Document section:
════
The Womens Rights Movement 1848-1998

The Womens Rights Movement was and continues to be
one of the most incredible and inspirational series of events to
occur in United States history.  One of the more credible aspects
of these events happens to be the bold, intelligent pioneers that
paved the way for many other women throughout the United
States to follow.  An important battle fought for was womens
suffrage, and in fighting for this worthy cause, various smaller
battles were also fought.

This great movement would have never occurred if the
few brave women, that felt that women were ultimately being
treated unfairly by the government would not have taken a
stand. These women were Elizabeth Cady Stanton, Susan B.
Anthony, and Lucretia Coffin Mott.  Without their motivation to
conduct and follow through with the actions that needed to be
taken in order to give women the equal rights they were
entitled to as American citizens.  When these bold women took
a stand and made themselves heard, they encouraged hordes
of women to participate in their stand for equality.  Though
countless women fought the many battles for womens rights
only a handful stand out in peoples memories.                                  

Elizabeth Cady Stanton
Elizabeth Cady Stanton was born in 1815 and died in 1902.
During the eighty-seven years of her life she accomplished
many goals and over came numerous obstacles.  Elizabeth
attended Emma Willards School in Troy where she obtained her
education to the fullest extent possible for girls in those days.
════
Work order 1: Could you quote the passage on the women's rights movement in full, word for word?

Given records:
════
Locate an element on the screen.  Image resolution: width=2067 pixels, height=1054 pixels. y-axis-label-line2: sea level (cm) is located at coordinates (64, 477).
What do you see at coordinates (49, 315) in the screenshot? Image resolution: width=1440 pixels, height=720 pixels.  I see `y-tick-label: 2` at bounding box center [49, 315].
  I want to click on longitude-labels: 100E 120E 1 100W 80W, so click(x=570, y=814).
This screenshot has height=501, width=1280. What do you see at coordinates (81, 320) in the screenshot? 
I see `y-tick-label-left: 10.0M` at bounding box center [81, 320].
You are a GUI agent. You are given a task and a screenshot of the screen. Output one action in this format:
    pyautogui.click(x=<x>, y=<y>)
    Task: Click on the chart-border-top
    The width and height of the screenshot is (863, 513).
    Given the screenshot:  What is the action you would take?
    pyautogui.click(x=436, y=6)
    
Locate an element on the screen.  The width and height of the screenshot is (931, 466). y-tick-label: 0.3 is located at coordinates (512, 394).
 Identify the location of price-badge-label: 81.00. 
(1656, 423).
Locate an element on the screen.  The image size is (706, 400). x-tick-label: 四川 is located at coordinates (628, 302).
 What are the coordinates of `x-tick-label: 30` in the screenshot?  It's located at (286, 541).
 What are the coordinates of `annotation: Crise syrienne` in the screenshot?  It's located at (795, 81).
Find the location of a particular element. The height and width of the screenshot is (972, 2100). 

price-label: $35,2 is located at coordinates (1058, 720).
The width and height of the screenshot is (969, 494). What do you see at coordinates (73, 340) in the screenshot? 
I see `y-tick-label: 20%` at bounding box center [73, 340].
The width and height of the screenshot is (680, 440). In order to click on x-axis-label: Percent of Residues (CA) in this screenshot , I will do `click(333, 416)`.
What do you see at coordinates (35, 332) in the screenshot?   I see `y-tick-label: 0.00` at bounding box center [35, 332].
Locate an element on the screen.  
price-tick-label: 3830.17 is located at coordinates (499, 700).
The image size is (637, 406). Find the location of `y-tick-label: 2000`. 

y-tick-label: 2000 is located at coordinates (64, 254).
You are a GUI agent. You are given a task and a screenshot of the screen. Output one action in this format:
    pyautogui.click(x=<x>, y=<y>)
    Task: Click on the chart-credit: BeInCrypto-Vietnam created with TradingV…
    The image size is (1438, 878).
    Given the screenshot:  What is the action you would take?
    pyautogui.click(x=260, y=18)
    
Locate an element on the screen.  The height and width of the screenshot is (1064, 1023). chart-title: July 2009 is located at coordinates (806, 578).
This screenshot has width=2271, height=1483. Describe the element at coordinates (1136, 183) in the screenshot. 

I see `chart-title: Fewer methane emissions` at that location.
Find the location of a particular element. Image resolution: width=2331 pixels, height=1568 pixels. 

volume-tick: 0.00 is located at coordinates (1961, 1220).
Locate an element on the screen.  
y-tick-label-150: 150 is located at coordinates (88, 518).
════
Work order 2: Can you print the entries starting at their first line and ending at the line that contains "center [81, 320].", with both of those lines included?

Expected answer 1:
The Womens Rights Movement 1848-1998

The Womens Rights Movement was and continues to be
one of the most incredible and inspirational series of events to
occur in United States history.  One of the more credible aspects
of these events happens to be the bold, intelligent pioneers that
paved the way for many other women throughout the United
States to follow.  An important battle fought for was womens
suffrage, and in fighting for this worthy cause, various smaller
battles were also fought.

This great movement would have never occurred if the
few brave women, that felt that women were ultimately being
treated unfairly by the government would not have taken a
stand. These women were Elizabeth Cady Stanton, Susan B.
Anthony, and Lucretia Coffin Mott.  Without their motivation to
conduct and follow through with the actions that needed to be
taken in order to give women the equal rights they were
entitled to as American citizens.  When these bold women took
a stand and made themselves heard, they encouraged hordes
of women to participate in their stand for equality.  Though
countless women fought the many battles for womens rights
only a handful stand out in peoples memories.                                  

Elizabeth Cady Stanton
Elizabeth Cady Stanton was born in 1815 and died in 1902.
During the eighty-seven years of her life she accomplished
many goals and over came numerous obstacles.  Elizabeth
attended Emma Willards School in Troy where she obtained her
education to the fullest extent possible for girls in those days.

Expected answer 2:
Locate an element on the screen.  Image resolution: width=2067 pixels, height=1054 pixels. y-axis-label-line2: sea level (cm) is located at coordinates (64, 477).
What do you see at coordinates (49, 315) in the screenshot? Image resolution: width=1440 pixels, height=720 pixels.  I see `y-tick-label: 2` at bounding box center [49, 315].
  I want to click on longitude-labels: 100E 120E 1 100W 80W, so click(x=570, y=814).
This screenshot has height=501, width=1280. What do you see at coordinates (81, 320) in the screenshot? 
I see `y-tick-label-left: 10.0M` at bounding box center [81, 320].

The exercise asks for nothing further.